Latency vs. Throughput: The Performance Tradeoff Every AI Deployment Faces
When an AI system moves from development to production, a new set of questions emerges that weren't relevant during training or evaluation.
How quickly does it respond to a single request? How many requests can it handle simultaneously? What happens when demand spikes? These aren't model quality questions. They're infrastructure questions, and the two metrics at their center are latency and throughput.
Understanding what each measures, and why optimizing for one tends to come at the expense of the other, is increasingly relevant for anyone involved in decisions about how AI gets deployed.
Latency is the time between a request being sent and a response being received. In a consumer AI application, it's the gap between pressing send and seeing the answer appear. Low latency means fast responses. High latency means waiting, which in user-facing applications erodes experience quickly. Research consistently shows that users abandon interactions that feel slow, and "slow" in the context of AI assistants is often measured in seconds rather than minutes.
Throughput is different. It measures how many requests a system can process in a given period of time, typically stated as requests per second or tokens per second. A system with high throughput can handle many simultaneous users without degrading. A system with low throughput becomes a bottleneck when demand increases, queuing requests and causing the latency experienced by each individual user to climb.
The tension between them emerges from how AI inference actually works. Language models generate output token by token, and each token generation requires a forward pass through the model. Running those forward passes in sequence for a single request, as fast as possible, minimizes latency for that request. But the hardware running the model, typically a GPU or specialized AI accelerator, has capacity that could be used to process multiple requests simultaneously through a technique called batching.
Batching groups multiple requests together and processes them in parallel, which dramatically improves throughput. The same hardware that might handle ten requests per second sequentially might handle fifty or more when batching is applied effectively. But batching introduces a tradeoff. A request that arrives when a batch is already being processed has to wait for the next batch. Individual response times increase. Throughput goes up; latency goes up with it.
The right balance depends entirely on the use case. A real-time customer-facing chat application has strict latency requirements. Users expect responses in under a second or two, and any batching strategy that compromises that will produce a poor experience regardless of how efficiently it uses the underlying hardware. An internal document processing pipeline that runs overnight has essentially no latency requirement. Processing a document in three seconds versus thirty seconds doesn't matter if the results will be ready by morning. In that context, aggressive batching to maximize throughput is exactly the right approach.

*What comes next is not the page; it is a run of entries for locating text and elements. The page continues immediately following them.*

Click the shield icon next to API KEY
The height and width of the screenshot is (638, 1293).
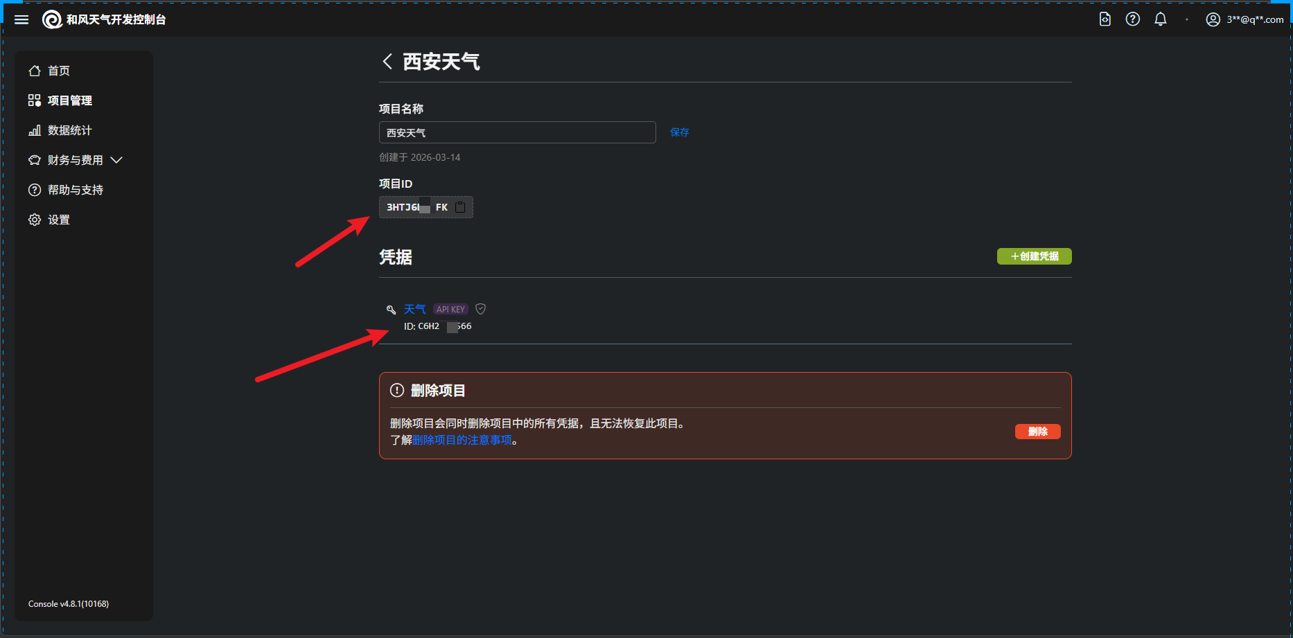click(x=480, y=309)
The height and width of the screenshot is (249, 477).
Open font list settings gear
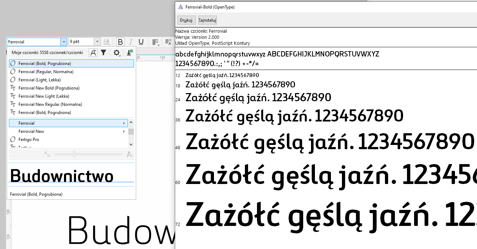(117, 53)
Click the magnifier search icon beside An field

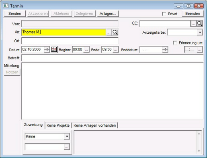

Several other factors shape where a system lands on the latency-throughput spectrum. Model size is a primary one. Larger models with more parameters produce higher quality outputs but require more compute per forward pass, which increases both latency and the cost of throughput. Quantization, a technique that reduces the numerical precision of model weights, can reduce compute requirements and improve both metrics at some cost to output quality. Caching, storing the computed representations of common inputs rather than recomputing them on every request, can dramatically reduce latency for repeated or similar queries.
Hardware choices matter too. Different accelerators have different characteristics in terms of memory bandwidth, compute density, and the efficiency with which they handle different batch sizes. Serving infrastructure, including load balancing, autoscaling, and the frameworks used to manage model serving, all affect how well a deployment handles variable demand without either wasting resources during quiet periods or degrading under peak load.
For non-technical stakeholders involved in AI deployment decisions, the latency-throughput tradeoff is a reason to be specific about requirements before choosing infrastructure. "We need it to be fast" and "we need it to handle a lot of users" are both reasonable requirements, but they can point in different directions, and the cost of optimizing for both simultaneously is higher than optimizing for either alone. Knowing which matters more for a given use case is the starting point for making sensible infrastructure decisions rather than expensive ones.